Nach oben, nach untern, nach links und nach rechts. Einmal an einer Zuckerblume genascht, merken wir uns ihren Standort.
Eure Kriegsflugzeuge sind „Sorrry“ lahme Enten gegen uns. Wir lieben es zu spielen und unsere Schönheit zu feiern. Nicht zu vergessen unsere große Lust am Singen. Wir mögen es warm.
Hast Du Dich und Deine hohe Sensibilität wiederentdeckt?
Da ist noch viel mehr, was uns verbindet.
Da wir Meisterinnen im Standtanzfliegtrinknektarsammelflug sind, brauchen wir sehr viel Energie um an diese Köstlichkeiten zu gelangen. Wir sind schnell erschöpft, wie Du. Und wir haben gelernt uns genau so schnell zu regenerieren. Unser Puls kann sich in Sekunden an alle Lebenssituationen anpassen. Wie Deiner …“

Ich bin, die ich bin 

Ich weiß nicht, wie lange Frau Kolibri, sie ist wirklich sehr klein und so schlau, also ich weiss nicht wie lange und was sie mir noch alles erklärt hat. Mein Verstand hat irgendwann auf Pause gedrückt.
Das ist selbst für ein Traumereignis zu viel des Guten. Puh.
Ich vertraue, wie immer einfach darauf, daß mein Herz alles empfangen hat und zum richtigen Zeitpunkt das Gehörte hervorholt.
Ich bin immer noch ohne Worte, ich habe auch nicht das Bedürfnis zu reden, ich bin – einigermaßen verwirrt, befreit und erstaunlicherweise sehr still.

Es war mittlerweile Mittag geworden, Frau Kolibri saß auf einem Ästchen und säuberte sich ihre wundervollen Flugfedern, als sie noch einmal das Wort an mich richtete:
„Gerda, ich weiß, wir beide wissen, wie gerne wir anderen Wesen helfen möchten, gerade denen die schwach und klein erscheinen.
Das ist eine wertvolle Gabe.
Vergiss nur bitte niemals,
dass jede Hilfe von Dir
auch eine Hilfe für Dich ist.
Darüber Sinne nach, solange es hell ist, heute an diesem herrlichen Tag im Garten der Weisheit.
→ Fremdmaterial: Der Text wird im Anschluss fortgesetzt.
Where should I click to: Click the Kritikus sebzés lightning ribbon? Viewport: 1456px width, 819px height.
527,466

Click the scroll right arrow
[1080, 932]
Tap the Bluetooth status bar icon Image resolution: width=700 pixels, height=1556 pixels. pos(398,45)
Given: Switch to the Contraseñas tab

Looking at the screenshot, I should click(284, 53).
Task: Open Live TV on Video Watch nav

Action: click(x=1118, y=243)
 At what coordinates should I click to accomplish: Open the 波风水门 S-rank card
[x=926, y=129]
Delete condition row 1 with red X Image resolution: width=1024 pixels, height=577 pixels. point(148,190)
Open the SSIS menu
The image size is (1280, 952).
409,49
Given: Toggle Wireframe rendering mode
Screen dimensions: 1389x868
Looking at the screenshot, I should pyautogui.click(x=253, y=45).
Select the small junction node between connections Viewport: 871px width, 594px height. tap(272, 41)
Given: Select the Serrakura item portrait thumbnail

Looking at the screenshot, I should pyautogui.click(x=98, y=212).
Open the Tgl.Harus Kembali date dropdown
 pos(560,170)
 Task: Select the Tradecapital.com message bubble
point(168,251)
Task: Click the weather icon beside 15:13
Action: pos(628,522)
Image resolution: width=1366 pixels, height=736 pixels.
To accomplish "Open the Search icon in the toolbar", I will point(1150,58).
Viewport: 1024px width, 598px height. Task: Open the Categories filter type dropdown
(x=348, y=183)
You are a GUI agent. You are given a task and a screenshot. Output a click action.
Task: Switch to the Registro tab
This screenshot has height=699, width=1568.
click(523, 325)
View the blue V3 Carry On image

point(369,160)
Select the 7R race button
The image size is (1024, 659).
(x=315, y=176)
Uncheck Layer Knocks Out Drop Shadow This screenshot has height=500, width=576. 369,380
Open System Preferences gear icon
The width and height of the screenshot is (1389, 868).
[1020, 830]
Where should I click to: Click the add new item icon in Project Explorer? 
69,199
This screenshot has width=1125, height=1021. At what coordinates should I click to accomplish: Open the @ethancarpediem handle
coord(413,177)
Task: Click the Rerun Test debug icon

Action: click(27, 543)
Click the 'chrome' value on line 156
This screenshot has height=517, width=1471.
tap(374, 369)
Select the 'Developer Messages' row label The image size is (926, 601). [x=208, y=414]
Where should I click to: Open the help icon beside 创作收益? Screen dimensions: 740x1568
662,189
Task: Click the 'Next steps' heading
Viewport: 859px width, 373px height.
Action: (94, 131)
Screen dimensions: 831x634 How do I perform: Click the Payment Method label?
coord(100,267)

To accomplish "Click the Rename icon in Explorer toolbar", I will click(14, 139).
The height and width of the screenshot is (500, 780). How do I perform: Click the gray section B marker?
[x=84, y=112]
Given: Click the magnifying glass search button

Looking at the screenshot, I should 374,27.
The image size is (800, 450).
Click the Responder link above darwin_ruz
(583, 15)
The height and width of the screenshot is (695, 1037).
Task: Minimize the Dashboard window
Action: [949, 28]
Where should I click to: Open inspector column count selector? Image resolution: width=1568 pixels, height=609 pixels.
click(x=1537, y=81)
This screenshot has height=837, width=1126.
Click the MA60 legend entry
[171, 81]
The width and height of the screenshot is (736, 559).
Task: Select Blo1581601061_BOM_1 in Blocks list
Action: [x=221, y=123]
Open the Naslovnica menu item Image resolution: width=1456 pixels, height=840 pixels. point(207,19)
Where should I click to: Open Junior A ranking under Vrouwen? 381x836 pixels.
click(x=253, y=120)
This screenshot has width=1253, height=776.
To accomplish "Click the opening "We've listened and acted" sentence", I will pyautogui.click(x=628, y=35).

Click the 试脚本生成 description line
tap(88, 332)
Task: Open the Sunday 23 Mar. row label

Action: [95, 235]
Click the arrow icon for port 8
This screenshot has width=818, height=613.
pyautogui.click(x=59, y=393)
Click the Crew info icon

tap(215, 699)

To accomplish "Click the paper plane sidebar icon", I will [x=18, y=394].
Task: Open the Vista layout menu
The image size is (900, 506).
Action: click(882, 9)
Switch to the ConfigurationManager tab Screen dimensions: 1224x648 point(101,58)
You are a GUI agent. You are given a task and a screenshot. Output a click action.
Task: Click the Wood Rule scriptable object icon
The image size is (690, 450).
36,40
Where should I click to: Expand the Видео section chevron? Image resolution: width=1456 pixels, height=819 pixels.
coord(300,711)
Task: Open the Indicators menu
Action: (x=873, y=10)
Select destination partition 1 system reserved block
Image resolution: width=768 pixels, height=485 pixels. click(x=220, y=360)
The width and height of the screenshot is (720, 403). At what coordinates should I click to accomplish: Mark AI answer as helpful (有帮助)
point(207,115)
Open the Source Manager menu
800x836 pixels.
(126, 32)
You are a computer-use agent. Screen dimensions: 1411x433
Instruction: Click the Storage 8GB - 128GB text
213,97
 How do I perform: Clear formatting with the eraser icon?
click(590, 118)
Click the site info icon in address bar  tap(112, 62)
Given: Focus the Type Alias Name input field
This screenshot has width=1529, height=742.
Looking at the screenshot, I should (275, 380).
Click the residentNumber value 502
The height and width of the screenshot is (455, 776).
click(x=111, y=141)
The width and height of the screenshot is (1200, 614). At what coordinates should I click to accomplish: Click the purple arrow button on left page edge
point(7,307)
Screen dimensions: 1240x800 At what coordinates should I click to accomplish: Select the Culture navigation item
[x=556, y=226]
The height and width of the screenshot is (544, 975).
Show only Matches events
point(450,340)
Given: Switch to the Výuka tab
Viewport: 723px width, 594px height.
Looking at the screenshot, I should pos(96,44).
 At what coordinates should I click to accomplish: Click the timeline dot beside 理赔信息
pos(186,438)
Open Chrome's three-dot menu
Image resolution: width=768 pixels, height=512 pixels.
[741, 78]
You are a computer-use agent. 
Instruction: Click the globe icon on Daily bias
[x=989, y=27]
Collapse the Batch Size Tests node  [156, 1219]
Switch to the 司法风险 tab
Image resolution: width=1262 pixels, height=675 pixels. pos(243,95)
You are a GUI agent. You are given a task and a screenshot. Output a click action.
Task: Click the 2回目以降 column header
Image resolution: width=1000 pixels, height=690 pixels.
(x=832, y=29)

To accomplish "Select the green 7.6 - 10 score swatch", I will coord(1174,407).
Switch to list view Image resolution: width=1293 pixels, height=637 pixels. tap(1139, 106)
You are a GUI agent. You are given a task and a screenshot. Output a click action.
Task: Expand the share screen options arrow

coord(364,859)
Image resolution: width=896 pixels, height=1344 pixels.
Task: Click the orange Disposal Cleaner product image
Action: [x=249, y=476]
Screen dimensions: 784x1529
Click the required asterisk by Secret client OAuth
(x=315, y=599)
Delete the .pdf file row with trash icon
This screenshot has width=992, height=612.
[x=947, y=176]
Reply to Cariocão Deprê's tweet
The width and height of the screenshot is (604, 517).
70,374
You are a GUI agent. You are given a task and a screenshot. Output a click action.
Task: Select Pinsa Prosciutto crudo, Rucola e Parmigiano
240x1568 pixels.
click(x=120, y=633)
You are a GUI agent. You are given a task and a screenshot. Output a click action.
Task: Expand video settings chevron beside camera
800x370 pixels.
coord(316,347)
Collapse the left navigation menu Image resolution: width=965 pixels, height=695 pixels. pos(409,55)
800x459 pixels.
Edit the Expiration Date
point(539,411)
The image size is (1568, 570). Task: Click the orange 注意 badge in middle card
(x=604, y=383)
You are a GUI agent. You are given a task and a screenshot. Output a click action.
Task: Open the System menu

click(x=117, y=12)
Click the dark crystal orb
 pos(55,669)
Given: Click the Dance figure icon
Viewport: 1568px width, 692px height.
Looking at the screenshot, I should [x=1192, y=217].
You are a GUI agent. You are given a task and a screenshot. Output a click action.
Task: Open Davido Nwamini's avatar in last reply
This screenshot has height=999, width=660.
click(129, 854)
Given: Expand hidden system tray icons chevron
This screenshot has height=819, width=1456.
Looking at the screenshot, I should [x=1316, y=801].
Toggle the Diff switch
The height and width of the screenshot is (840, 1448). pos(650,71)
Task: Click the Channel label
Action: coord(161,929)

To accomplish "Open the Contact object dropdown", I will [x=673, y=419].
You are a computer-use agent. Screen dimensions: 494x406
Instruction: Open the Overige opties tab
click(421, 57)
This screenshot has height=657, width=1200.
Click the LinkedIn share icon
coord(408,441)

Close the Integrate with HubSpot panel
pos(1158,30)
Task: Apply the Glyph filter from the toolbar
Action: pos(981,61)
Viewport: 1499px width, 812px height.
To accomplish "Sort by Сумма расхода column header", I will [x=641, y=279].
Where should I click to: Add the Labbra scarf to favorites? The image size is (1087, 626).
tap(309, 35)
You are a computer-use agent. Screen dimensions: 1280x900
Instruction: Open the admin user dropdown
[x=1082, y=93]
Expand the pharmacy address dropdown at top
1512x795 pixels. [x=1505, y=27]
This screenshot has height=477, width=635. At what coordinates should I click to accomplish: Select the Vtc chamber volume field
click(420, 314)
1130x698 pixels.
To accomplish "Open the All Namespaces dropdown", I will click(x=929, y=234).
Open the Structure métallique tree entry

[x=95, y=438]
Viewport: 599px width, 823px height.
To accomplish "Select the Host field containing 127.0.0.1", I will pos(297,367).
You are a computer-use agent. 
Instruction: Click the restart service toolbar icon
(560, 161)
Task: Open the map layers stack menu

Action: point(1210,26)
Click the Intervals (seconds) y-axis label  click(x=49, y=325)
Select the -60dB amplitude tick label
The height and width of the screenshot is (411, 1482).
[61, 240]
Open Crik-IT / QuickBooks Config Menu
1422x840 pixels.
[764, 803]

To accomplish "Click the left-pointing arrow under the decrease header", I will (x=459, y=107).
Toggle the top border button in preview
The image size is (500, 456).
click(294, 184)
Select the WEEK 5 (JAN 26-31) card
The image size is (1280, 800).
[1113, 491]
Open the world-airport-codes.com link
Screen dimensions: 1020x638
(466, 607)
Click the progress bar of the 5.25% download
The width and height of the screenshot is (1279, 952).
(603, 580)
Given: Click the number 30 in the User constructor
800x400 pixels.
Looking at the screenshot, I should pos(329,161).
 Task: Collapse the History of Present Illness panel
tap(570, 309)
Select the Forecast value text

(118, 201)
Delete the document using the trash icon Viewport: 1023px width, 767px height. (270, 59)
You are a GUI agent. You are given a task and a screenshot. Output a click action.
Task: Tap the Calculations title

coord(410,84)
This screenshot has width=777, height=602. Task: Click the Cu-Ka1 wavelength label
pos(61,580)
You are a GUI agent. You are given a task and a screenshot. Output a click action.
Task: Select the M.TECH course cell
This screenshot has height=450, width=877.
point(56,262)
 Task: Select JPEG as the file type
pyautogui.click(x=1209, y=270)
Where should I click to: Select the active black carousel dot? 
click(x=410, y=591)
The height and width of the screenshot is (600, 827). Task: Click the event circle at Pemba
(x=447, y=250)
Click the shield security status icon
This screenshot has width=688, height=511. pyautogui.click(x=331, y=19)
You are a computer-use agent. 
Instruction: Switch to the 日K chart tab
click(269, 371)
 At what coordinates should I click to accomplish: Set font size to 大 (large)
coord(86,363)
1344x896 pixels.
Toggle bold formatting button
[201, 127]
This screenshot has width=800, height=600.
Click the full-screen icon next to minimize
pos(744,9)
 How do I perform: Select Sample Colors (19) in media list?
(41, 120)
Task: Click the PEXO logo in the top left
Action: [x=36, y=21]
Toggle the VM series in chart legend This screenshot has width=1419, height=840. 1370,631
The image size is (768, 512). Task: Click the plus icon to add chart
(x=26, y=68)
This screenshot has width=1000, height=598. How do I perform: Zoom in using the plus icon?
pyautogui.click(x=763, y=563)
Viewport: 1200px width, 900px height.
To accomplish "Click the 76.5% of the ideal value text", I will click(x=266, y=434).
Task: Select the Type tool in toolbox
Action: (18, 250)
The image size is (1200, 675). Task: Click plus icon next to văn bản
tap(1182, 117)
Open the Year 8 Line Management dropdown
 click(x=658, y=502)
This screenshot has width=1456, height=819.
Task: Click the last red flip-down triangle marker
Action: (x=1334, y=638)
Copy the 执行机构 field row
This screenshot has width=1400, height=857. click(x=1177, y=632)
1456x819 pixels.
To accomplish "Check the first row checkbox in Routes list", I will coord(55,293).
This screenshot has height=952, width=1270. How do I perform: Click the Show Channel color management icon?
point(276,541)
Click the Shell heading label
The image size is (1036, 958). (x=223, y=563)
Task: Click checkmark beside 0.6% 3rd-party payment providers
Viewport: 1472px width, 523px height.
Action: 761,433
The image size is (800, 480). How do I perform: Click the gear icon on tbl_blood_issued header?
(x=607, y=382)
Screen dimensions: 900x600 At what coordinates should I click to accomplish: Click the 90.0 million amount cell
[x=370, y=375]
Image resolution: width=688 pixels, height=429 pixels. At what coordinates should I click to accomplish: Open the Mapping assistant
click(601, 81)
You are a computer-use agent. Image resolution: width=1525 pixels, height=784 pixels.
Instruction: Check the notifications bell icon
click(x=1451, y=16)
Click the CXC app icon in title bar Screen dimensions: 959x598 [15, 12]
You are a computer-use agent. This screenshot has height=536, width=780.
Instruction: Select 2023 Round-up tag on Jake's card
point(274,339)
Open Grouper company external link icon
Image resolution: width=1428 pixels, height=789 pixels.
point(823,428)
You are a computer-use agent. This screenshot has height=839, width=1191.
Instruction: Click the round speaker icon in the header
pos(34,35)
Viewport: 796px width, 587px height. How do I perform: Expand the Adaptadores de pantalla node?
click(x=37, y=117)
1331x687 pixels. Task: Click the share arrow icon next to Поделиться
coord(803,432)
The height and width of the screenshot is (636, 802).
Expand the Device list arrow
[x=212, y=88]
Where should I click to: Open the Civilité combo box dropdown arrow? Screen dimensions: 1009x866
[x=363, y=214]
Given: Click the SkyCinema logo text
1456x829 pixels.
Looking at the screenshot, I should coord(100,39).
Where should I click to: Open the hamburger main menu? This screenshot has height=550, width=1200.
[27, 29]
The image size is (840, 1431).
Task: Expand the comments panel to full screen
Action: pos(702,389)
Folgende Lebensweisheiten gebe ich Dir als Geschenk, als Dankeschön, daß ich Dir helfen durfte.
Und dann fliege ich los, mit meinem Freund, dem Wind und fröhlicher den je und Richtung Nektar, um dann zurück zu meinen Kindern zu gelangen, sie warten bereits auf mich in unserem Nest.

Obwohl ihre Stimme anscheinend immer noch feiner und leiser wurde, habe ich jedes einzelne Wort verstanden und richte mich, sooft es geht danach:

Gartenweisheiten

K ein Wesen ist das, was es im ersten Moment scheint, zu sein.
O hne Flügelpflege fliegen wir nicht aus dem Nest.
L iebe zeigt sich auf viele Weisen und Arten, sei wachsam.
I mmer offen im Herzen bleiben, nur so wächst es und wird weise.
B ereitschaft zeigen, den Kleinen zu helfen, wenn sie Hilfe brauchen.
R uhephasen nach anstrengenden Flügen einlegen, Energieausgleich.
I mmer alle Sinne samt Herz, Bauch und Verstand auf Empfang stellen.

Dann zwinkerte sie mir mit ihrem stecknadelkopf kleinem winzigen Äuglein zu und sang mir, während sie ihre Flügel erhob undenklich freundlich, tanzend in der Luft stehender weise in mein königliches Ohr:

KO   LI  BRI 

„Wir  KOmmen , um  LIebe zu BRIngen.“

Aufgewacht

Ob Du es glauben kannst, daß ich an diesem Morgen singend aufgewacht bin und mir sovieles klar war ?
Ich bin klein.
Ich bin flexibel.
Ich lasse mir vom Wind des Lebens helfen.
Ich mag Nektar.
Ich putze meine Flugfeldern.
Ich denke schneller als …

Und ich bin in diese Welt gekommen ,
um Dir,
Du liebe und wundervolle Seele
LIEBE zu bringen
und mir beim Helfen selber zu helfen.

In der Gewissheit, dass das Leben auch mal leicht sein darf,
grüße ich Dich von Herzen.

 

Deine Gerda

PS1:
Solltest Du über weiterreichende Kolibri-Fakten oder Geschichten verfügen, bin ich hochbeglückt, davon zu lesen.

PS2:
Es gelingt mir natürlich nicht immer, kolibriisch zu leben, aber ich gebe mein Bestes und das zählt. Bei den Flugübungen kollidiere ich noch immer mit der Gravitaion. Das Singen läuft und was das Tanzen betrifft, da geht noch was. Nektar naschen geht klar.

PS3:
Warum ich solche verrückten Träume habe?  Ich weiß es nicht.
Mit den Jahren lerne ich jedoch, sehr behutsam mit ihnen umzugehen.
So wie Frau Kolibri mit mir.
Echt, ihr Schnabel sah wirklich aus wie ein Schwert oder ein Dolch.